| Exercises |
a – Copy out the blog post on TDWI's data quality word for word, in full.
b – Format the rows as a numbered list, beginning with the first row and continuing through the row that contains "News, Tips and More (761, 216)". Skip any blank lines.

| Reading text |
::::

Talk DIG: data quality

Showing posts with label data quality. Show all posts

Wednesday, June 11, 2008

Calling all data quality software vendors….TDWI needs your help

I couldn’t resist posting this one, but I want to start off by saying that I am big fan of The Data Warehouse Institute. They provide great information, their conferences are extremely valuable and their training classes provide the right level of practical learning.

But, their CRM system is in desperate need of some cleansing. Much like how Glyn Heatley discussed Data Quality Going Green (btw – until that post I didn’t realize that Glyn was a tree hugger. You think you know someone), TDWI needs to clean up their registration records. I received 3 emails from Wayne Eckerson (it wasn’t really from Wayne Eckerson) asking me to participate in a TDWI Benchmark survey. The emails all arrived within a few minutes of each other. The first one starts by addressing me as “Dear Graham”, while the second two start with “Dear Peter”. Now, on further inspection it is clear that this is partly my own doing. Each email was sent to a different email address since over the last 3 years we have internally changed our emails here at Palladium. But, that is the whole purpose of organizations house holding their data and identifying duplicates. I just find it entertaining that the organization (TDWI) that espouses having quality data is an offender. And it’s costing them money.

I did a quick search on the TDWI site to see if I could find any whitepapers or studies that I would recommend they take a look at. I found the following best practices report on taking data quality to the enterprise. The great thing is that if they are looking for some software vendors who can help, they can just take a look at the sponsor list for the best practices report.

I am hoping they won’t take away my membership based on this posting.

::::

| Data lines |

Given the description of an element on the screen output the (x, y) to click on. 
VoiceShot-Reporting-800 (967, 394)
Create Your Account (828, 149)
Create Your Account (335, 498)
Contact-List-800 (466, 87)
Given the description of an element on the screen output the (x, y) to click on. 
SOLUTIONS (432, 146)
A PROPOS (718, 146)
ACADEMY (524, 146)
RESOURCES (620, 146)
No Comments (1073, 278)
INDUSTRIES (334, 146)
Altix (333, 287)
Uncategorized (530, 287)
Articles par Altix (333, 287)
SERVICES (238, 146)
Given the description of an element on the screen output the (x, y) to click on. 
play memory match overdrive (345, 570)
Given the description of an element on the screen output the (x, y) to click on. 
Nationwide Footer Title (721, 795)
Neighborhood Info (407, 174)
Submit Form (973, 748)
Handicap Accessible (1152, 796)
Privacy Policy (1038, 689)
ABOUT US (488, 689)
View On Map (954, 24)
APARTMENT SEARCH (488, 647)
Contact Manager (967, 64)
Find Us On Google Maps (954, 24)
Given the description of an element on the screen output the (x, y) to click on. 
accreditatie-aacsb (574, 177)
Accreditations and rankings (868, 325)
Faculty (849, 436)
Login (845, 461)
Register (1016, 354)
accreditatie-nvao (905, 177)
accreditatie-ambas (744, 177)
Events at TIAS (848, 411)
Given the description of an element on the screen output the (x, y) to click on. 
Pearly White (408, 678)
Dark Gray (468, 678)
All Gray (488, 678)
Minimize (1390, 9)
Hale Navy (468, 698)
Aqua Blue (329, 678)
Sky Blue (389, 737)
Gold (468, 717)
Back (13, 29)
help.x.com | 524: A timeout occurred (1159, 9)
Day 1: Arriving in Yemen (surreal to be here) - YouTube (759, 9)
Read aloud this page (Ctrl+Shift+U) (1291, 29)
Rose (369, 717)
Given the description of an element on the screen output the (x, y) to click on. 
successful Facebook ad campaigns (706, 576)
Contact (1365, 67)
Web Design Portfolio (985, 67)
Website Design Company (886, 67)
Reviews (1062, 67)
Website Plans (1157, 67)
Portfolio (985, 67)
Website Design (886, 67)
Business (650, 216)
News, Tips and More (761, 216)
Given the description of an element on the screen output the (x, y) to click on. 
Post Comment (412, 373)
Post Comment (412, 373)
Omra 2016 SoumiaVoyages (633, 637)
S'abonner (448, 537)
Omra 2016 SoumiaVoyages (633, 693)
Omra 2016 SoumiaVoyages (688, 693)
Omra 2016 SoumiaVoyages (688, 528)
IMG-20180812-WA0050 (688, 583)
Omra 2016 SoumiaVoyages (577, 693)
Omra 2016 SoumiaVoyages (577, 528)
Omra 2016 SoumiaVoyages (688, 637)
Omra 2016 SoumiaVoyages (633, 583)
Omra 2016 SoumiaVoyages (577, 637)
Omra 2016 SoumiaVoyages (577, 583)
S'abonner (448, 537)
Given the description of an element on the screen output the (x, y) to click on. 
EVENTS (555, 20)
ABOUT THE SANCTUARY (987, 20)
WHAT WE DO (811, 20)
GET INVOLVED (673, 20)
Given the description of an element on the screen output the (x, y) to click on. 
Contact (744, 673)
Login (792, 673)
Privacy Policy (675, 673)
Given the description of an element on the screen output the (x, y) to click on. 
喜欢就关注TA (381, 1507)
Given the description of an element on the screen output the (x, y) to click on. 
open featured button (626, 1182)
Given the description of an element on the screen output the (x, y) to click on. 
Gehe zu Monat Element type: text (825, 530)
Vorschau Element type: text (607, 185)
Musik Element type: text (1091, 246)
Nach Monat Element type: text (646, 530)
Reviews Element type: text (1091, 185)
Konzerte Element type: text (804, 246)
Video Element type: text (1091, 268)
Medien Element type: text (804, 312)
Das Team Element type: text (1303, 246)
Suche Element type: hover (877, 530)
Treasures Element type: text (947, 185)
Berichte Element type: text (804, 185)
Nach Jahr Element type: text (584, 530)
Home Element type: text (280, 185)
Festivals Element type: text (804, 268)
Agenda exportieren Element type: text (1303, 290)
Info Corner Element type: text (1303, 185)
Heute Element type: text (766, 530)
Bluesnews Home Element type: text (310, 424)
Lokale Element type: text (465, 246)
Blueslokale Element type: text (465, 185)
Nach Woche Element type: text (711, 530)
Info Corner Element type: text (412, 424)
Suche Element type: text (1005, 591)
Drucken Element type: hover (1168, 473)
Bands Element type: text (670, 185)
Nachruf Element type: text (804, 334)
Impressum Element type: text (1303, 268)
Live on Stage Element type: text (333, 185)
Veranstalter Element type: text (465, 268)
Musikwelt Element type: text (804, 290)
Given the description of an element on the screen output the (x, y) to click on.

::::

| Set of answers |
a –
Talk DIG: data quality

Showing posts with label data quality. Show all posts

Wednesday, June 11, 2008

Calling all data quality software vendors….TDWI needs your help

I couldn’t resist posting this one, but I want to start off by saying that I am big fan of The Data Warehouse Institute. They provide great information, their conferences are extremely valuable and their training classes provide the right level of practical learning.

But, their CRM system is in desperate need of some cleansing. Much like how Glyn Heatley discussed Data Quality Going Green (btw – until that post I didn’t realize that Glyn was a tree hugger. You think you know someone), TDWI needs to clean up their registration records. I received 3 emails from Wayne Eckerson (it wasn’t really from Wayne Eckerson) asking me to participate in a TDWI Benchmark survey. The emails all arrived within a few minutes of each other. The first one starts by addressing me as “Dear Graham”, while the second two start with “Dear Peter”. Now, on further inspection it is clear that this is partly my own doing. Each email was sent to a different email address since over the last 3 years we have internally changed our emails here at Palladium. But, that is the whole purpose of organizations house holding their data and identifying duplicates. I just find it entertaining that the organization (TDWI) that espouses having quality data is an offender. And it’s costing them money.

I did a quick search on the TDWI site to see if I could find any whitepapers or studies that I would recommend they take a look at. I found the following best practices report on taking data quality to the enterprise. The great thing is that if they are looking for some software vendors who can help, they can just take a look at the sponsor list for the best practices report.

I am hoping they won’t take away my membership based on this posting.

b –
1. Given the description of an element on the screen output the (x, y) to click on. 
2. VoiceShot-Reporting-800 (967, 394)
3. Create Your Account (828, 149)
4. Create Your Account (335, 498)
5. Contact-List-800 (466, 87)
6. Given the description of an element on the screen output the (x, y) to click on. 
7. SOLUTIONS (432, 146)
8. A PROPOS (718, 146)
9. ACADEMY (524, 146)
10. RESOURCES (620, 146)
11. No Comments (1073, 278)
12. INDUSTRIES (334, 146)
13. Altix (333, 287)
14. Uncategorized (530, 287)
15. Articles par Altix (333, 287)
16. SERVICES (238, 146)
17. Given the description of an element on the screen output the (x, y) to click on. 
18. play memory match overdrive (345, 570)
19. Given the description of an element on the screen output the (x, y) to click on. 
20. Nationwide Footer Title (721, 795)
21. Neighborhood Info (407, 174)
22. Submit Form (973, 748)
23. Handicap Accessible (1152, 796)
24. Privacy Policy (1038, 689)
25. ABOUT US (488, 689)
26. View On Map (954, 24)
27. APARTMENT SEARCH (488, 647)
28. Contact Manager (967, 64)
29. Find Us On Google Maps (954, 24)
30. Given the description of an element on the screen output the (x, y) to click on. 
31. accreditatie-aacsb (574, 177)
32. Accreditations and rankings (868, 325)
33. Faculty (849, 436)
34. Login (845, 461)
35. Register (1016, 354)
36. accreditatie-nvao (905, 177)
37. accreditatie-ambas (744, 177)
38. Events at TIAS (848, 411)
39. Given the description of an element on the screen output the (x, y) to click on. 
40. Pearly White (408, 678)
41. Dark Gray (468, 678)
42. All Gray (488, 678)
43. Minimize (1390, 9)
44. Hale Navy (468, 698)
45. Aqua Blue (329, 678)
46. Sky Blue (389, 737)
47. Gold (468, 717)
48. Back (13, 29)
49. help.x.com | 524: A timeout occurred (1159, 9)
50. Day 1: Arriving in Yemen (surreal to be here) - YouTube (759, 9)
51. Read aloud this page (Ctrl+Shift+U) (1291, 29)
52. Rose (369, 717)
53. Given the description of an element on the screen output the (x, y) to click on. 
54. successful Facebook ad campaigns (706, 576)
55. Contact (1365, 67)
56. Web Design Portfolio (985, 67)
57. Website Design Company (886, 67)
58. Reviews (1062, 67)
59. Website Plans (1157, 67)
60. Portfolio (985, 67)
61. Website Design (886, 67)
62. Business (650, 216)
63. News, Tips and More (761, 216)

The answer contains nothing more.